YOUR TASK:
Rewrite all the rows below as a Markdown table with two columns, Line and Text, numbering each line in order. Skip blank lines and leave out the pictures.

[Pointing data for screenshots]
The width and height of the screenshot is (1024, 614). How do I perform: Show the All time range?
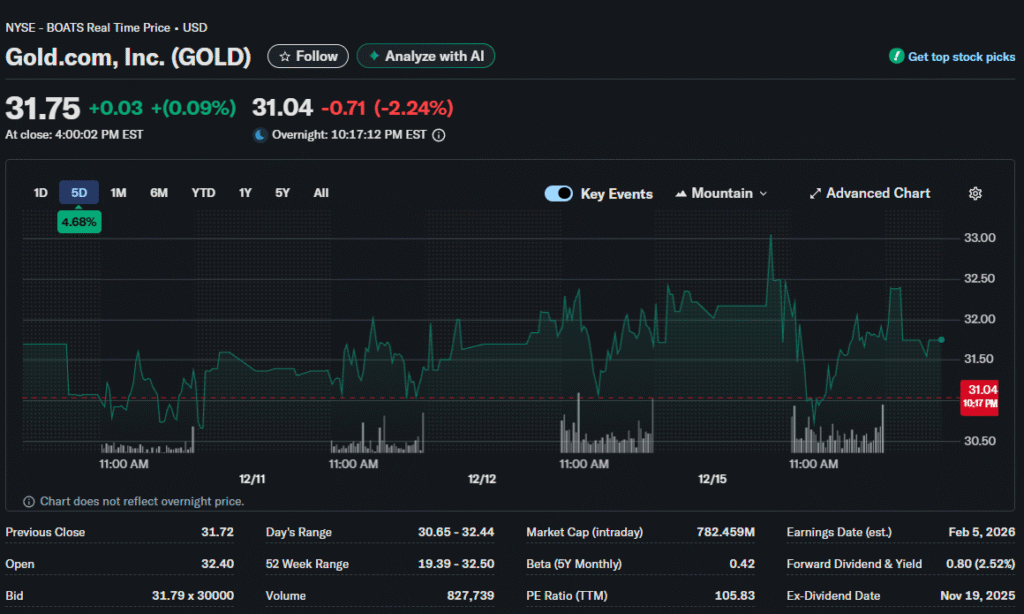click(x=321, y=193)
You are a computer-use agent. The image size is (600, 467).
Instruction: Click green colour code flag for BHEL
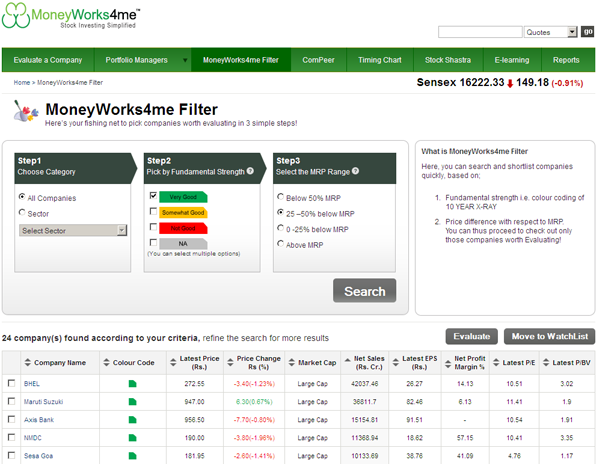coord(132,384)
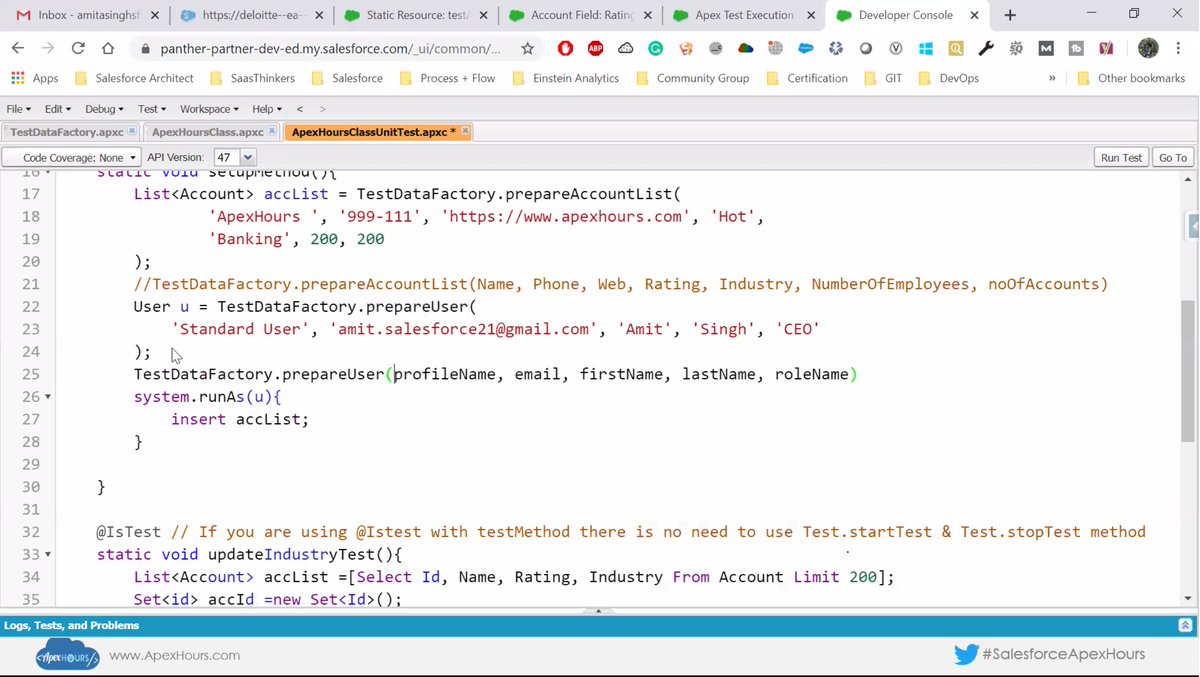Click the Chrome Apps grid icon

click(x=17, y=78)
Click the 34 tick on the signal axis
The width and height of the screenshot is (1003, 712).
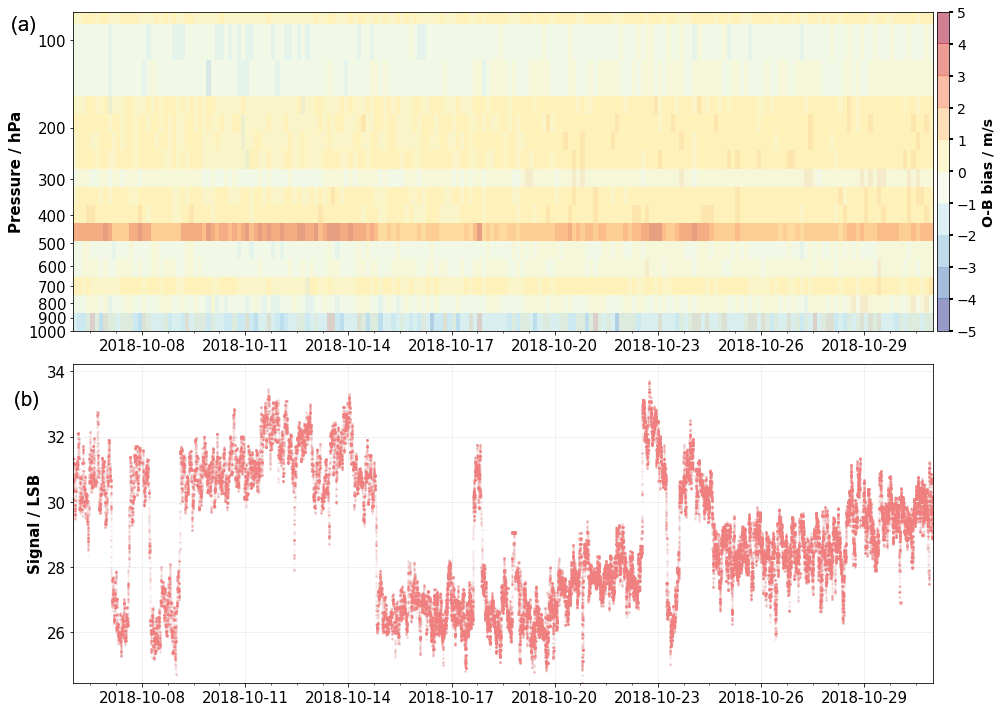tap(55, 372)
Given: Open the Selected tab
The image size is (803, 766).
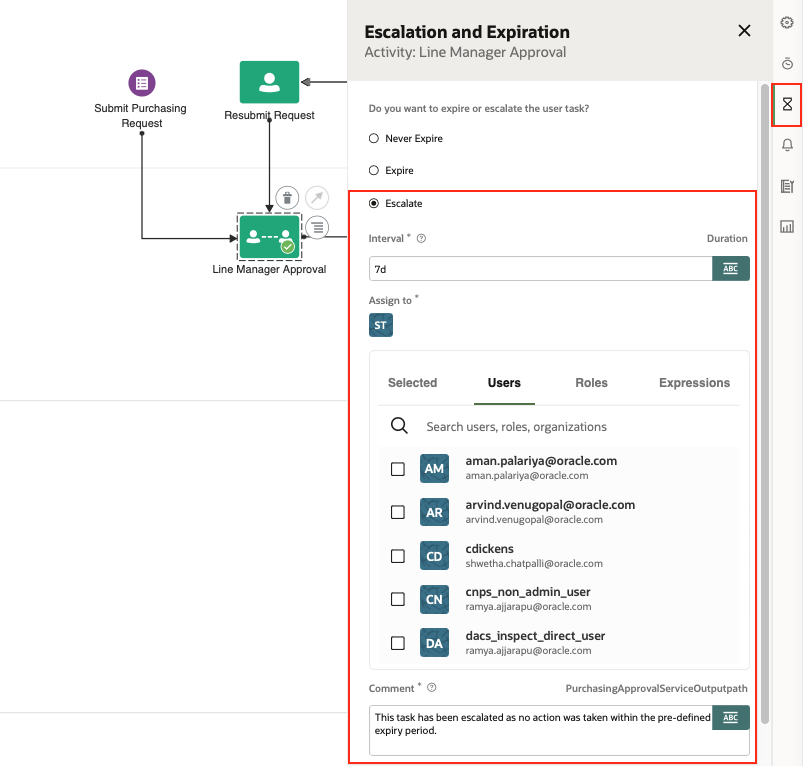Looking at the screenshot, I should pyautogui.click(x=412, y=383).
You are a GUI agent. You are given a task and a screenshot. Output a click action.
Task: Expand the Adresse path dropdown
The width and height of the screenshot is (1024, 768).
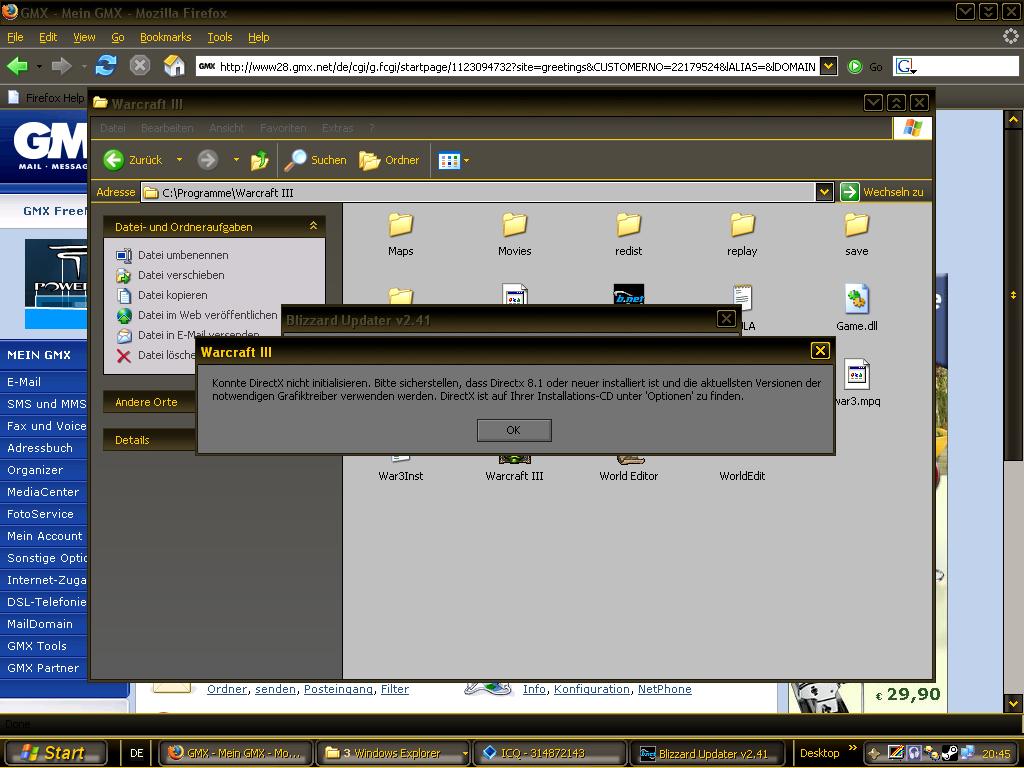click(x=824, y=192)
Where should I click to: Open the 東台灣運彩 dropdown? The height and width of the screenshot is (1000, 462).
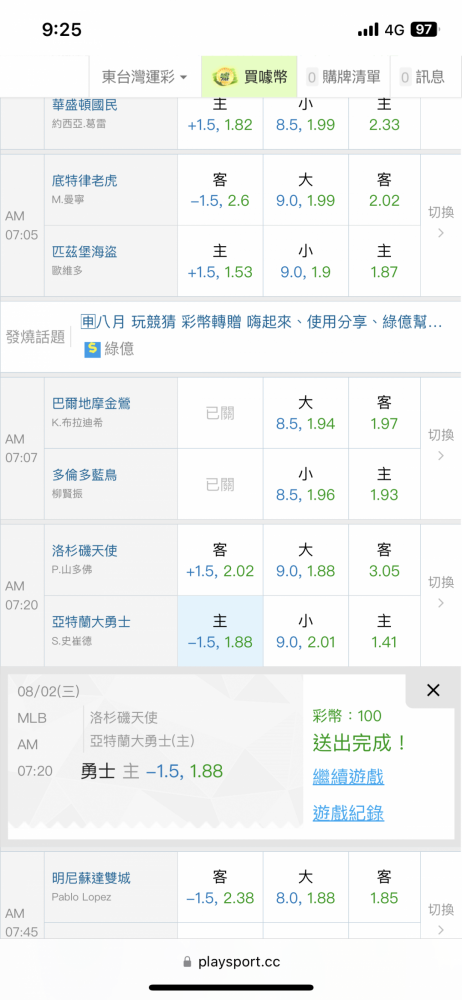tap(144, 77)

EXERCISE RESULT:
| Line | Text |
|---|---|
| 1 | The width and height of the screenshot is (1024, 614). How do I perform: Show the All time range? |
| 2 | click(x=321, y=193) |
| 3 | You are a computer-use agent. The image size is (600, 467). |
| 4 | Instruction: Click green colour code flag for BHEL |
| 5 | coord(132,384) |
| 6 | Click the Chrome Apps grid icon |
| 7 | click(x=17, y=78) |
| 8 | Click the 34 tick on the signal axis |
| 9 | The width and height of the screenshot is (1003, 712). |
| 10 | tap(55, 372) |
| 11 | Given: Open the Selected tab |
| 12 | The image size is (803, 766). |
| 13 | Looking at the screenshot, I should pyautogui.click(x=412, y=383). |
| 14 | You are a GUI agent. You are given a task and a screenshot. Output a click action. |
| 15 | Task: Expand the Adresse path dropdown |
| 16 | The width and height of the screenshot is (1024, 768). |
| 17 | click(x=824, y=192) |
| 18 | Where should I click to: Open the 東台灣運彩 dropdown? The height and width of the screenshot is (1000, 462). |
| 19 | tap(144, 77) |